Advocates of genetic testing also argue that parental autonomy should be respected. Expected parents should be allowed to have the full genetic test if they wish to, provided they get genetic counseling so that they know how to interpret the results. What they do with the information is their choice. It may culminate in a pregnancy termination that others may frown upon but fundamentally, it’s basic reproductive choice.
You could argue this issue until the cows come home and I suspect that over the years to come, many of us will get into heated debate. The Council of Bioethics, the ultimate authority on such delicate matters, suggested that screening should be offered only for specific diseases and conditions that would directly affect the child, and if parents wanted anything extra, it was their prerogative and they could request it.
Matters like this one are almost impossible to resolve; there is no right or wrong, science, morals, ethics and the law are messily intermingled in the least harmonious way possible and everyone has an ‘expert’ opinion.
In my humble opinion, screening should only be done if it will benefit the child. The whole purpose of prenatal screening is to prevent harm and suffering to the unborn baby and wherever possible get a medically better outcome for the baby. It was never designed to look for needles in a haystack and extrapolate conclusions. And it was never meant to look for potential flaws that may or may not be relevant.
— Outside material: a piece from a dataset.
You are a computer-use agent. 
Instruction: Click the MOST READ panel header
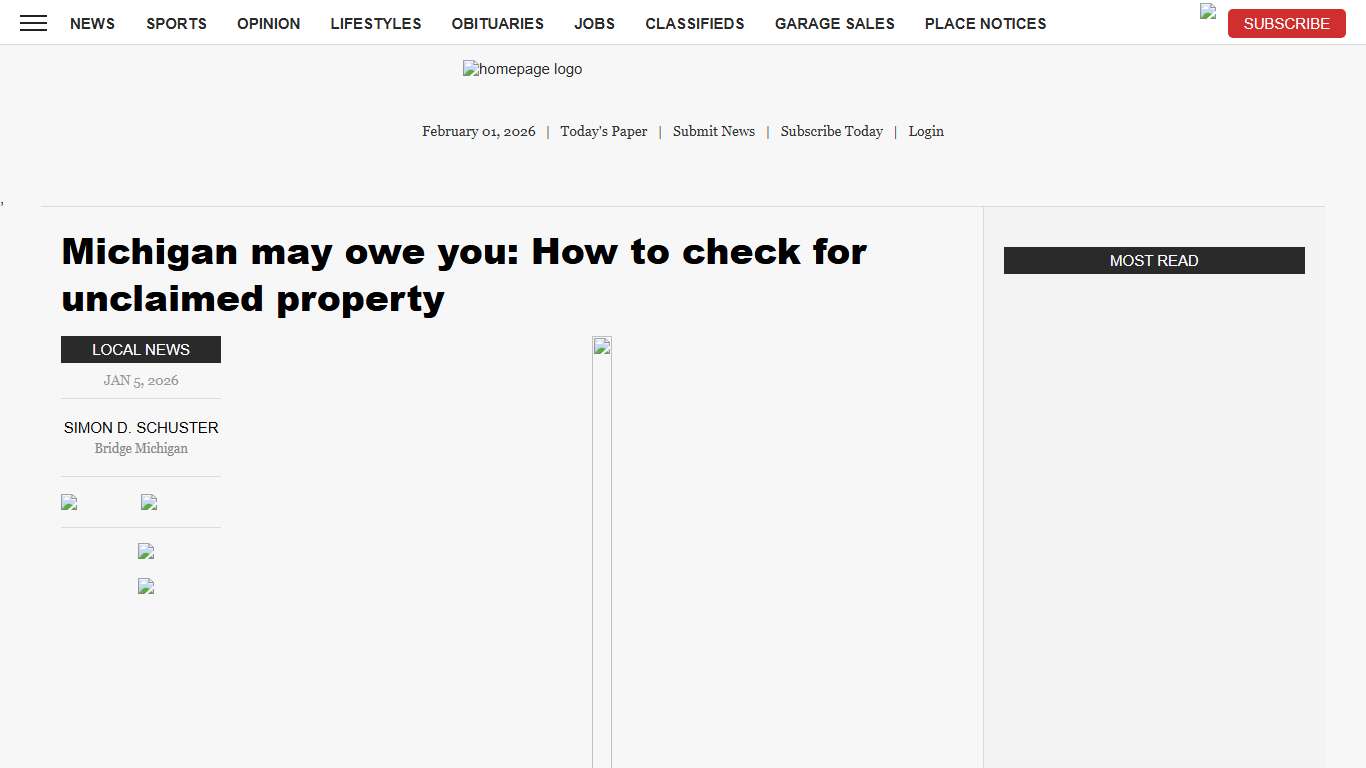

However, we cannot righteously withhold information. The concern that information will be misunderstood is valid but that’s an impetus to educate health care workers and train genetic counselors, not simply withhold knowledge. We are not a medieval society that keeps it’s people in the dark because they can’t handle the truth; surely we can do better than that.
There is also a fear that with such a detailed test, the rates of pregnancy termination might sky-rocket but concerns over a potential increase in the rates of abortion cannot be used to justify withholding information over a potential future illness. Genetic testing doesn’t mean we are treating children as commodities either. The same argument was raised about in-vitro fertlisation when it first became available. We were so wrong then, so misguided.
To be perfectly honest, I think that many parents will choose not to have the full testing. And for those who do, it will be with the well-being of their child in mind. The tests may be different, the technology may be more advanced, but at the crux of the matter lie parents who want what’s best for their child not randowm strangers playing fast and loose with the lives of babies. It may not be a clear-cut decision but knowledge is power. Information is power. Withholding knowledge in this day an age is not a demonstration of humility but modern-day tyranny.